(Dataset entries)
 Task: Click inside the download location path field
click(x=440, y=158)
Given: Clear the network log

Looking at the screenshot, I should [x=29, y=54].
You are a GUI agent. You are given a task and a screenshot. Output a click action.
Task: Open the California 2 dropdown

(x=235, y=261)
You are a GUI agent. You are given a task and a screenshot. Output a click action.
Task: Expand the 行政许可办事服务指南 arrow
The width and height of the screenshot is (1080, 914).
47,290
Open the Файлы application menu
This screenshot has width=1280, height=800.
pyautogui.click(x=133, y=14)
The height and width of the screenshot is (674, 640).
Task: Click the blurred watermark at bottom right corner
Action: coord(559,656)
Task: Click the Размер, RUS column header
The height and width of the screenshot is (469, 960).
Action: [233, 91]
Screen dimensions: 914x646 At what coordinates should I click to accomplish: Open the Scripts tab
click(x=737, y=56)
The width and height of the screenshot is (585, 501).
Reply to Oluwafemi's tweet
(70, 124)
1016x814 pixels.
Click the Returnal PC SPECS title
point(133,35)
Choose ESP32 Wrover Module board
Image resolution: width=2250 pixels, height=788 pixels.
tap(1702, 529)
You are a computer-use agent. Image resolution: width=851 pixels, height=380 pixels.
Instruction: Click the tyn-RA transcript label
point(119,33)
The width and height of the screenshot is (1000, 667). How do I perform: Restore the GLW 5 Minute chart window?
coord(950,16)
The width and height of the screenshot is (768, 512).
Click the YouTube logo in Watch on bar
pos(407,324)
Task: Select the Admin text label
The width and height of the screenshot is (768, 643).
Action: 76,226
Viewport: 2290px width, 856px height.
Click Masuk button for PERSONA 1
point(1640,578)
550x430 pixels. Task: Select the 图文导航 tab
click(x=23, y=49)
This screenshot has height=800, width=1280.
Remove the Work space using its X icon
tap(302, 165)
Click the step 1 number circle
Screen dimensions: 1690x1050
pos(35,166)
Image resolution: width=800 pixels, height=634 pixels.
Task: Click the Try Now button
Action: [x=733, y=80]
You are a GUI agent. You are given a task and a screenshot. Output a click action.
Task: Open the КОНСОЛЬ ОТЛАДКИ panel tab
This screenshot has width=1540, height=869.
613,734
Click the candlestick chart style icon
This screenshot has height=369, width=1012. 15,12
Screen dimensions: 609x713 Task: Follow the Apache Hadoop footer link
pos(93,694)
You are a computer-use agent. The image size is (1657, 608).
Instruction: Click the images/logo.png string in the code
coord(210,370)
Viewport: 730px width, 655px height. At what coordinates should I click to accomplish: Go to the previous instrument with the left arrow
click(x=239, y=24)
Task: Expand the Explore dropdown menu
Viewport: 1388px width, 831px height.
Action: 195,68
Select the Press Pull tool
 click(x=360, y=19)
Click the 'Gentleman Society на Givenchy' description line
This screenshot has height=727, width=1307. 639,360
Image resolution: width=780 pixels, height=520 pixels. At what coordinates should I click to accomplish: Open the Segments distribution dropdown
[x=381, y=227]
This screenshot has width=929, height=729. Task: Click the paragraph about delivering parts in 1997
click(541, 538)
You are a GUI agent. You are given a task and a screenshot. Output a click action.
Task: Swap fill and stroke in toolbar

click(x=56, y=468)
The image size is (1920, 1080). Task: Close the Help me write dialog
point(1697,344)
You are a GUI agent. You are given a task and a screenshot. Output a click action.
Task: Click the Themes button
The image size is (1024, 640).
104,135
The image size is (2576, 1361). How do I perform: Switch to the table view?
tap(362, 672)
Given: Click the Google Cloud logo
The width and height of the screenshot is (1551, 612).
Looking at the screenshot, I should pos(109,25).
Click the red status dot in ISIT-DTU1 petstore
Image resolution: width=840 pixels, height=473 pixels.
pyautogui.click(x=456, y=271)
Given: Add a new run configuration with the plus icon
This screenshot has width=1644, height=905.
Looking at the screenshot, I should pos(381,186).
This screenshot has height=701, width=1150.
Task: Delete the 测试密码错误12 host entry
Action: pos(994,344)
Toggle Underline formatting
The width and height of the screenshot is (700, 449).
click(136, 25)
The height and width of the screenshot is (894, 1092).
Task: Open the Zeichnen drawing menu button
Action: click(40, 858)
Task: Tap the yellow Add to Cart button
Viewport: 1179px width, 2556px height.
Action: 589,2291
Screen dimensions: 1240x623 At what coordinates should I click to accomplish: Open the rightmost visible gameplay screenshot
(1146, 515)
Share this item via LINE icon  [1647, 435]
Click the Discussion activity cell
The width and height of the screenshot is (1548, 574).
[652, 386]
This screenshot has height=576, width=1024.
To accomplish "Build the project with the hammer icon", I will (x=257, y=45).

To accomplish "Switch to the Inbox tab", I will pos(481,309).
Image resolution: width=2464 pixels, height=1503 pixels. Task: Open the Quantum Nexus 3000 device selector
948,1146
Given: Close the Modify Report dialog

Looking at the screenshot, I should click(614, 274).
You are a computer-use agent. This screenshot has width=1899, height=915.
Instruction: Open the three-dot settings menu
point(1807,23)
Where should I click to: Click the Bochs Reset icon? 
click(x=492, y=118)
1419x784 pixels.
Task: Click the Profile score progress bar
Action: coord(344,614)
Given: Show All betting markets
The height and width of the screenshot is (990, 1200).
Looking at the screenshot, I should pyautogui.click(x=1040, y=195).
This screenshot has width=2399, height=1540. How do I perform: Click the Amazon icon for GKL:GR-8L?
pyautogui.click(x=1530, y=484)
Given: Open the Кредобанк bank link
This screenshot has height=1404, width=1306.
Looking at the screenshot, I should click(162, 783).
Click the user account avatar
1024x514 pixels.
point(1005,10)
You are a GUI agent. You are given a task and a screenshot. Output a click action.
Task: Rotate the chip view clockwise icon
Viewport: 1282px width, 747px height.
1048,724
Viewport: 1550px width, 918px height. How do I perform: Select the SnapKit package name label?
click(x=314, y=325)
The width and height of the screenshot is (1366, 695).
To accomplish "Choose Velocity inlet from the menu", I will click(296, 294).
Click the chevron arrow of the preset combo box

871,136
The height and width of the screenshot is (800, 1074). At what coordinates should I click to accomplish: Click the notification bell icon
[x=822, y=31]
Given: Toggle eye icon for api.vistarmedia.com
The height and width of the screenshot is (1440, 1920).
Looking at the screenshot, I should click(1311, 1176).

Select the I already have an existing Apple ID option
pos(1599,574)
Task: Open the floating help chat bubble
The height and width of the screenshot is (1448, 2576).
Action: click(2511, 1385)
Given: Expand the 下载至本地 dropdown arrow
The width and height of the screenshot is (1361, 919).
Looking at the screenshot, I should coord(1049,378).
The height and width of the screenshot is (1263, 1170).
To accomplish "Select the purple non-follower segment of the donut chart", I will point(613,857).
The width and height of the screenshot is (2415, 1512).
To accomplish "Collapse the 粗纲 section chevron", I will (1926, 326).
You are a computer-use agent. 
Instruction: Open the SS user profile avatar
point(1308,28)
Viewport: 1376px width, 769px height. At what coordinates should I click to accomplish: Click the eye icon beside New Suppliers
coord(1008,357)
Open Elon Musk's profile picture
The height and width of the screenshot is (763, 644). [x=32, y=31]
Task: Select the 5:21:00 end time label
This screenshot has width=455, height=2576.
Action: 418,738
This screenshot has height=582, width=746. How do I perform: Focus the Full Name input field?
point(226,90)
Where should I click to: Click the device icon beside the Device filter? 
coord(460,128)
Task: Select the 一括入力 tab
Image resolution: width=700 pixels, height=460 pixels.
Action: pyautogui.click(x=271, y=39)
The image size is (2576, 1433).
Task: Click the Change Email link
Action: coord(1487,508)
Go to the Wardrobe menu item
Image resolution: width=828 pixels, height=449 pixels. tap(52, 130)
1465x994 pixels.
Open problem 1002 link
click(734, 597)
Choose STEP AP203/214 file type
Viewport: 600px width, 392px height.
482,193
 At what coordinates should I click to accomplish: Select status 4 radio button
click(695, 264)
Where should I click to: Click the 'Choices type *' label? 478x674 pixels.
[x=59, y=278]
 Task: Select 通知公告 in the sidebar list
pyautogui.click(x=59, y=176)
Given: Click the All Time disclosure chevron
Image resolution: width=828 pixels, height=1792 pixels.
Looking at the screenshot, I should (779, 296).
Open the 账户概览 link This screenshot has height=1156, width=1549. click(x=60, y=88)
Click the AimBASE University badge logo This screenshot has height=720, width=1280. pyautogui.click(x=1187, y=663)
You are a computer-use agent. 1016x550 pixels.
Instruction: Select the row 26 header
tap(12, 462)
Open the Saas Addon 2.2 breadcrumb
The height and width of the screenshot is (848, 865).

- EXERCISE GOAL: Update the records from the line containing "1465x994 pixels." through the line containing "click(695, 264)" by substituting "file format" for "file type", leaving everything else unchanged. Give only those lines.

- SOLVED PROBLEM:
1465x994 pixels.
Open problem 1002 link
click(734, 597)
Choose STEP AP203/214 file format
Viewport: 600px width, 392px height.
482,193
 At what coordinates should I click to accomplish: Select status 4 radio button
click(695, 264)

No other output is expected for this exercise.